The fuel most widely used by nuclear plants for nuclear fission is uranium. Uranium is nonrenewable, though it is a common metal found in rocks all over the world. Nuclear plants use a certain kind of uranium, U-235, as fuel because its atoms are easily split apart. Though uranium is quite common, about 100 times more common than silver, U-235 is relatively rare. Most U.S. uranium is mined in the Western United States. Once uranium is mined the U-235 must be extracted and processed before it can be used as a fuel.
How do nuclear power plants produce electricity?
Nuclear power accounts for about 19 percent of the total net electricity generated in the United States, about as much as the electricity used in California, Texas and New York. There are nuclear power plants throughout the United States.
Most power plants burn fuel to produce electricity, but not nuclear power plants. Nuclear plants use the heat given off during fission as fuel. Fission takes place inside the reactor of a nuclear power plant. At the center of the reactor is the core, which contains the uranium fuel.
The uranium fuel is formed into ceramic pellets. The pellets are about the size of your fingertip, but each one produces the same about of energy as 150 gallons of oil. These energy-rich pellets are stacked end-to-end in 12-foot metal fuel rods. A bundle of fuel rods is called a fuel assembly.
Fission generates heat in a reactor just as coal generates heat in a boiler. The heat is used to boil water into steam. The steam turns huge turbines blades, which drive generators to make electricity. Afterward, the steam is changed back into water and cooled in a separate structure at the power plant called a cooling tower. The water can be used again and again.
What impact do nuclear power plants have on the environment?
Compared to electricity generated by burning fossil fuels, nuclear energy is clean. Nuclear power plants produce no air pollution or carbon dioxide but a small amount of emissions result from processing the uranium that is used in nuclear reactors.
Like all industrial processes, nuclear power generation has by-product wastes: spent fuels, other radioactive waste, and heat. Spent fuels and other radioactive wastes are the principle environmental concern. Most nuclear waste is low-level radioactive waste. It consists of ordinary tools, protective clothing, wiping cloths and disposable items that have been contaminated with small amounts of radioactive dust and particles. These materials are subject to special regulations that govern their disposal so they will not come in contact with the outside environment.
Spent fuel assemblies are highly radioactive and must initially be stored in specially designed pools resembling large swimming pools or in specially designed dry storage containers. The United States Department of Energy’s long-range plan is for this spent fuel to be stored deep in the earth in a geologic repository, at Yucca Mountain, Nevada.

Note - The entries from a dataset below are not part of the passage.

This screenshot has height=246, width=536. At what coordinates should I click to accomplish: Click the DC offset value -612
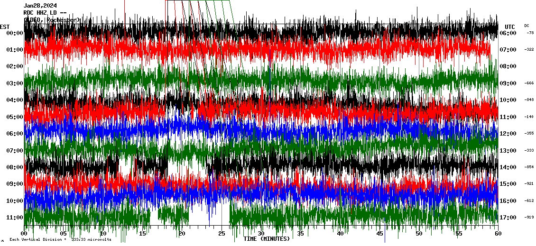[529, 201]
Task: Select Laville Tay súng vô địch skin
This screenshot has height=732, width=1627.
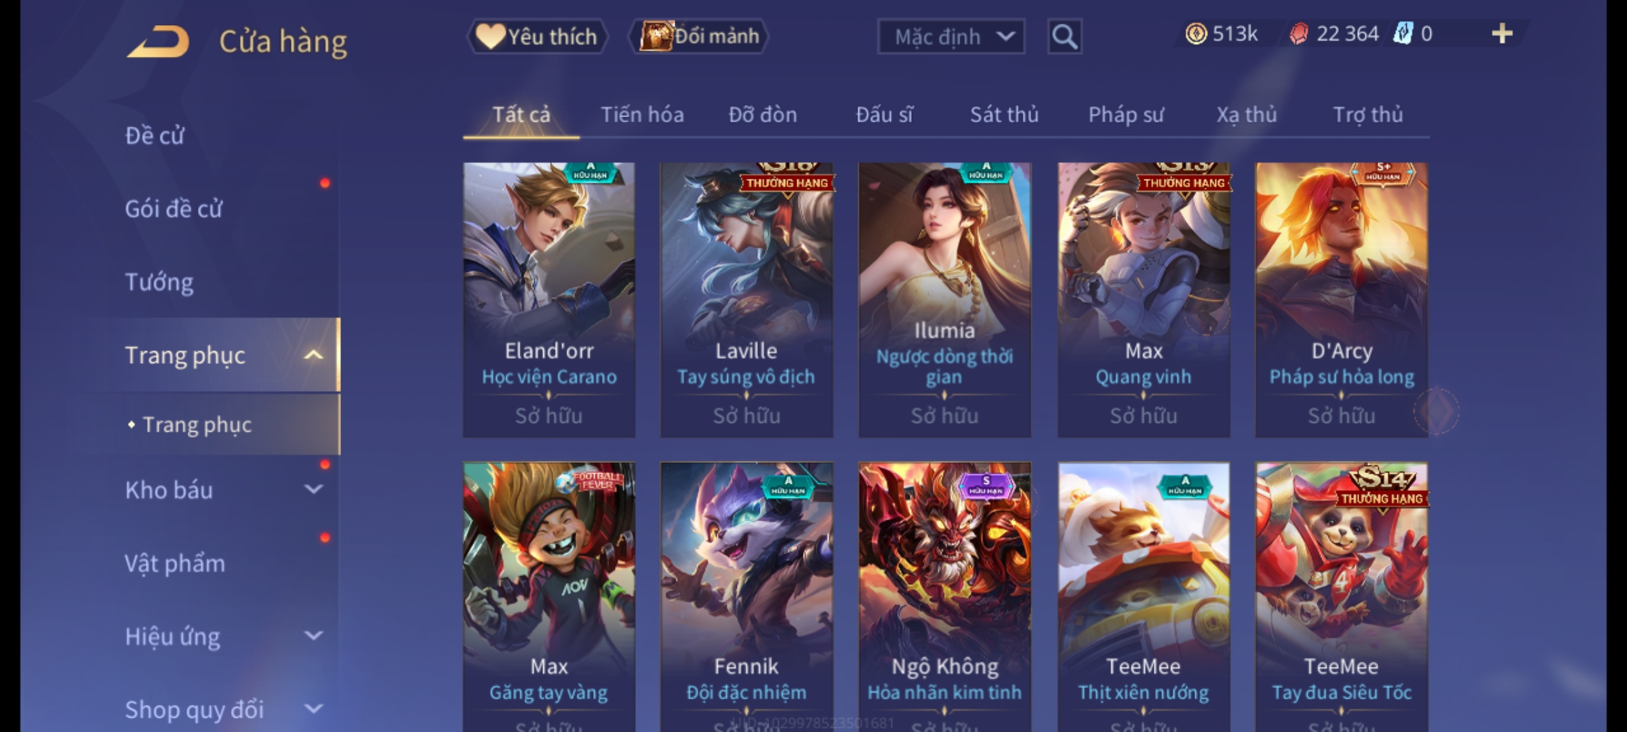Action: click(746, 300)
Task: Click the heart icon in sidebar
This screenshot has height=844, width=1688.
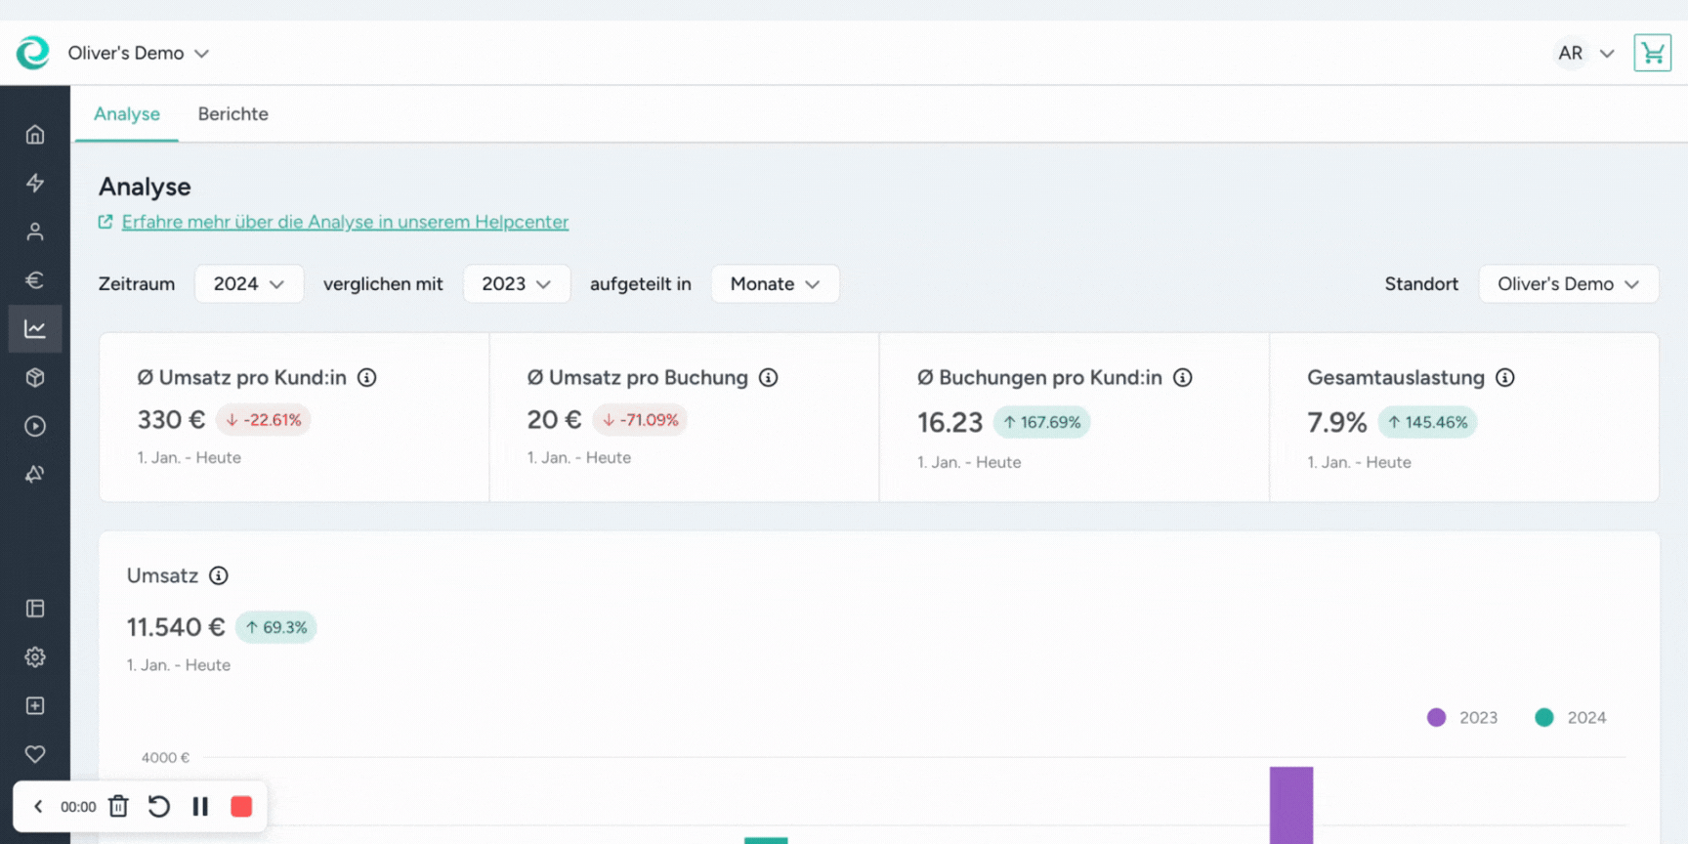Action: tap(35, 754)
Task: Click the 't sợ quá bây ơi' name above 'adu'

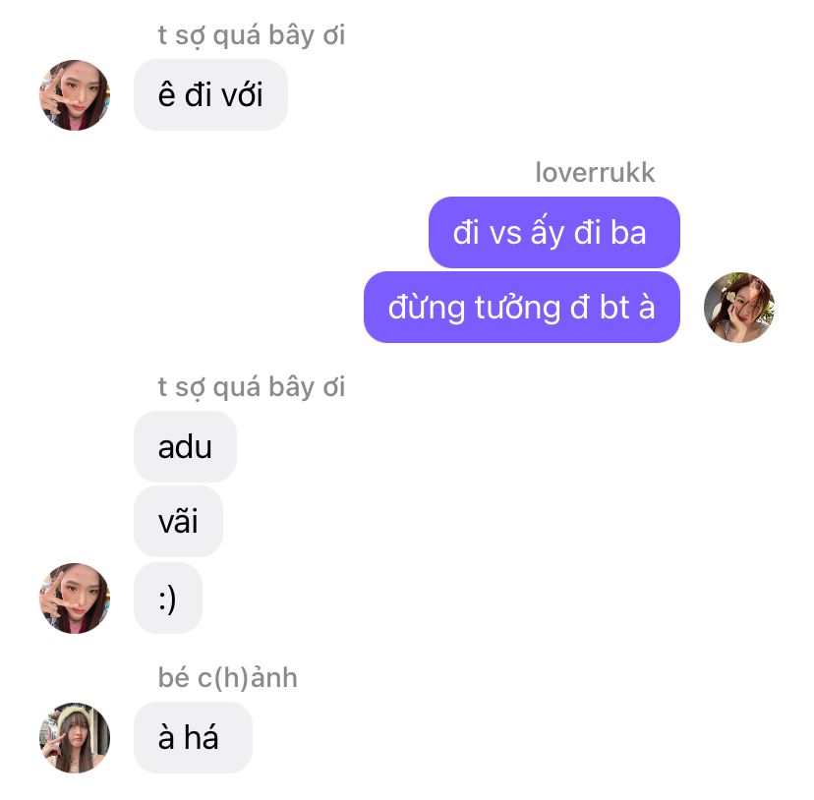Action: (252, 388)
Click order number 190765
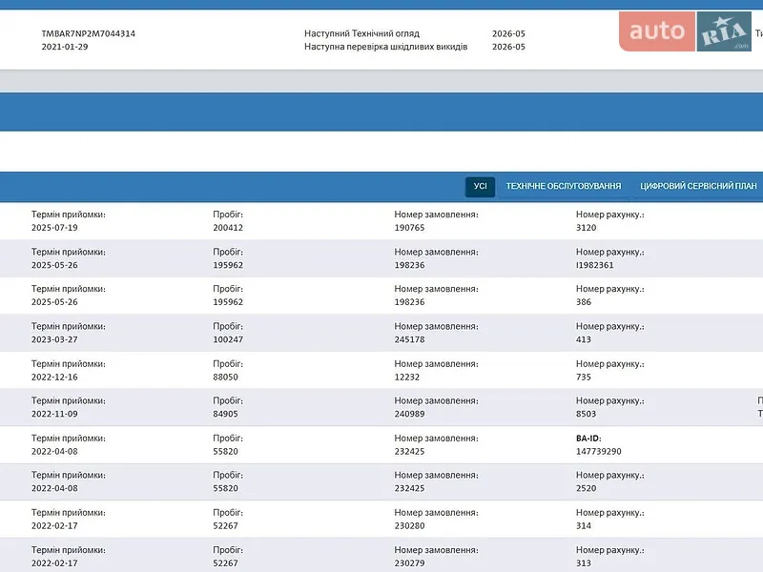 (x=410, y=228)
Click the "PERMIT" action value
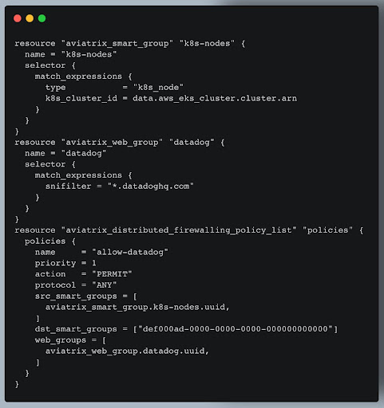The height and width of the screenshot is (408, 384). (112, 274)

Nuclear energy has been the subject of intense debate since it's emergence as an energy source. The current controversy is whether to classify it as a source of renewable energy. The current class of renewable, or alternative energy sources - solar, wind, geothermal, biomass, hydroelectric and tidal do not want to compete with nuclear energy for government funds. They argue that "renewable" is a term that also means "clean". The negatives associated with nuclear waste or potential nuclear accidents should disqualify nuclear energy from this classification.